» Aim of the task: Check each line of the records below for the word "Open" and copy those where it appears.

» Extracted entries:

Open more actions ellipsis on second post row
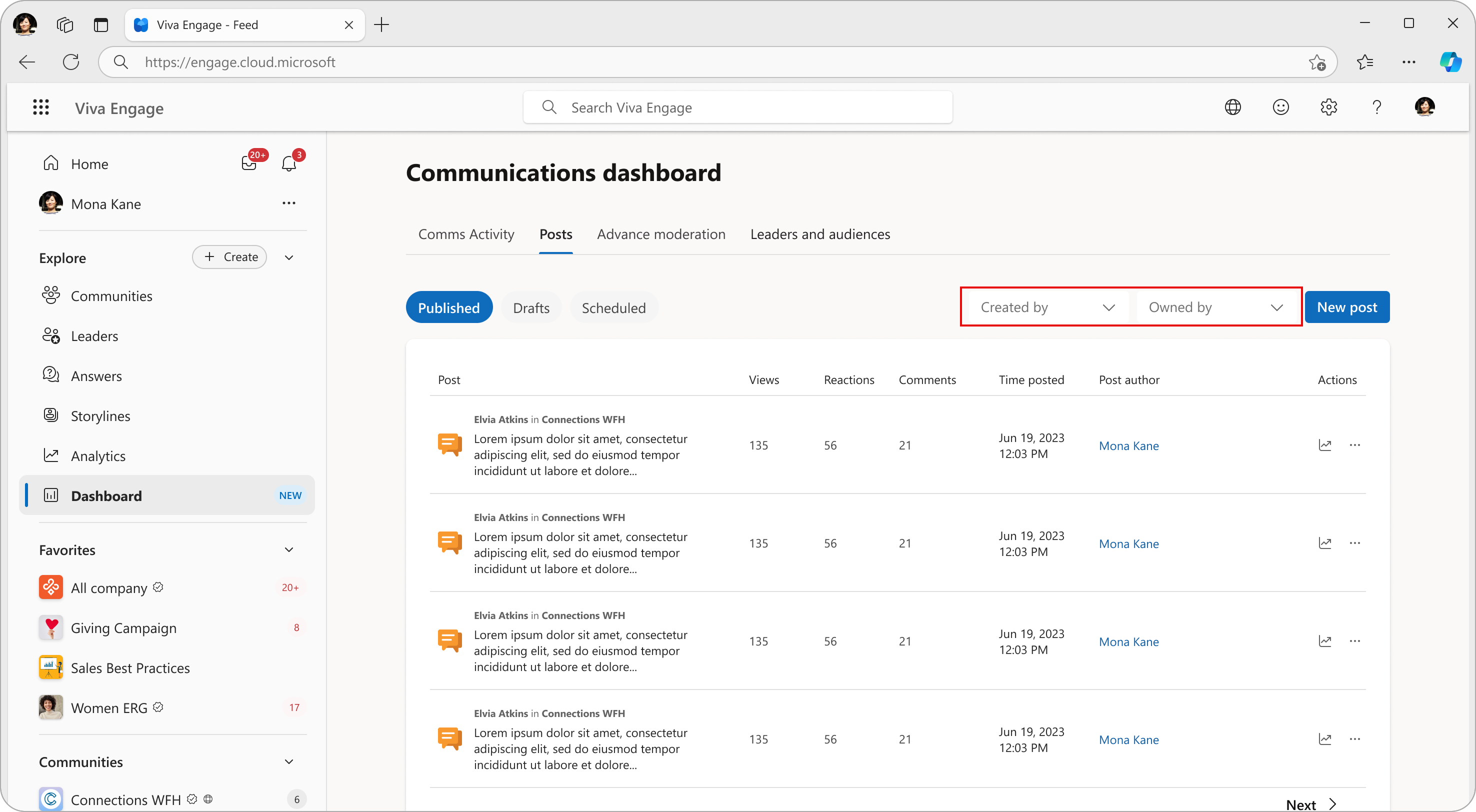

==

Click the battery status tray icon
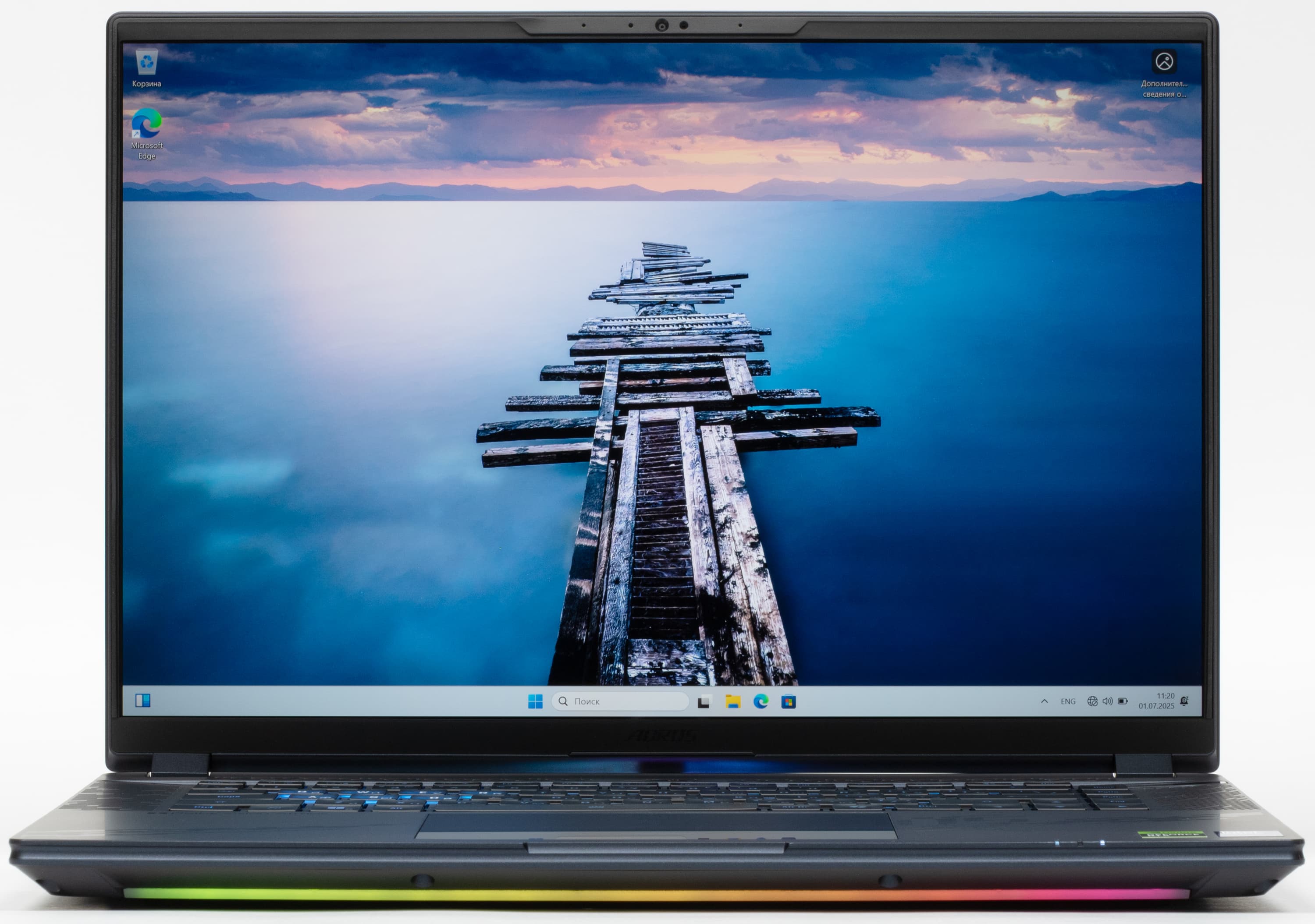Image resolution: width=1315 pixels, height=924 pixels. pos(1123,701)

* * *

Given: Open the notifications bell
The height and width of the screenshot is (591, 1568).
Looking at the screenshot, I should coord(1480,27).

» Exercise result:
Open more actions ellipsis on second post row
Given: Open the notifications bell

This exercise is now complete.